Everyone pollutes everywhere. Just today, the lid on my cup blew off and I didn't go running to fetch it because I was encumbered. In 2020, my friend and I found piles of plastic waste across the road from a cocao plantation in the jungle in Belize. You might not know that Jeru and Salem were separate cities that are merged because they built atop a large garbage pile between the two hills and conjoined the cities. Some people don't mean to pollute. Some people do. In 2017 I confronted three men (who turned out to be Federal Marshalls) for littering on Mt Charleston right in front of me. Those are the ones I detest, but most people have no idea what the consequences are, and many more don't know. My neighbors are pretty affluent and probably have no idea that, if they dont' clean up after their late night parties, the food they leave out back attracts rodents. And the trash blows over the fence into my yard. nobody taught them until me, and the man is 36 years old.

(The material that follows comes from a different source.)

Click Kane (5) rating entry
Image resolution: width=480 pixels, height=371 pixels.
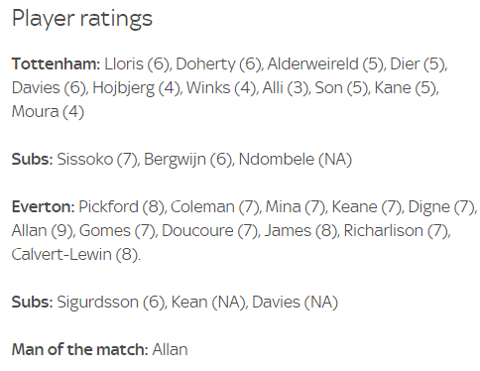(x=406, y=88)
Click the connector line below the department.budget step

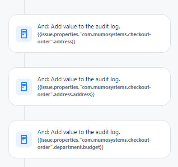(x=25, y=162)
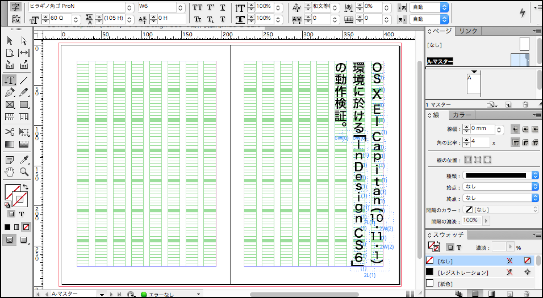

In antiquity nobody worried about it. There was always more land. If you polluted an area, or depleted it of resources, you moved away. The natives of North America knew this and would actually rotate their settlements to allow the land to recover. However, you can find videos about the large pottery trash pile in the middle of Rome where everyone just threw their broken pots and bowls. It was simply someone else's problem, and ancient governments were too brief usually to tackle things long term. Most people in antiqity were concerned with subsistence agriculture, and so there was no time for education, innovation, or preservation of anything but the lives of their families. It's not a dig. It's simply a fact of their lives.

In modernity the people who pollute the most are those who have the least to lose from pollution because they are concerned with basic survival. Most people on the planet to this day are poor and barely eke out a living each day enough to afford food for tomorrow. Even in the time of Dickens, it's clear that most Londoners were hand to mouth, which is why so many were in debt to Ebenezer Scrooge. Without banks or pensions, most people worked until they died, of disease or age or warfare. It was simply not a time in which most had the luxury, even if they knew or cared, to take care of "the planet". It was also, particularly in Christian nations, exceptionally arrogant to presume that you could do a better job at that than God, even as men scarred the land looking for treasure or power. What kept the human population in check was food. Now that we have enough, we have time for inventing and vacationing and relaxation and to sit in the jungle with plastic bottles that we leave behind because we're too lazy. It's not the way they say. If the climate is changing because of man, it's not because man is evil. It's because most men don't care because they don't have time. Someone has to manufacture and ship that crap you buy from Temu, and they don't earn much to do it.

Concern about "manmade climate change" is a luxury afforded to the affluent nations of the earth. If you consider the pollution output of most industrialized nations, the ones that are reducing their output are in no way keeping pace with those whose output is increasing. This is due to "men" but not for the reasons they proscribe. It is done because most of the nations who are the biggest polluters have burgeoning populations of mostly poor people whose concern is not "saving the planet" but "not dying today". Although the website mentioned in this video has been taken down, it is interesting to note that these nations have always been this way. It might not be politics. It might simply be poverty.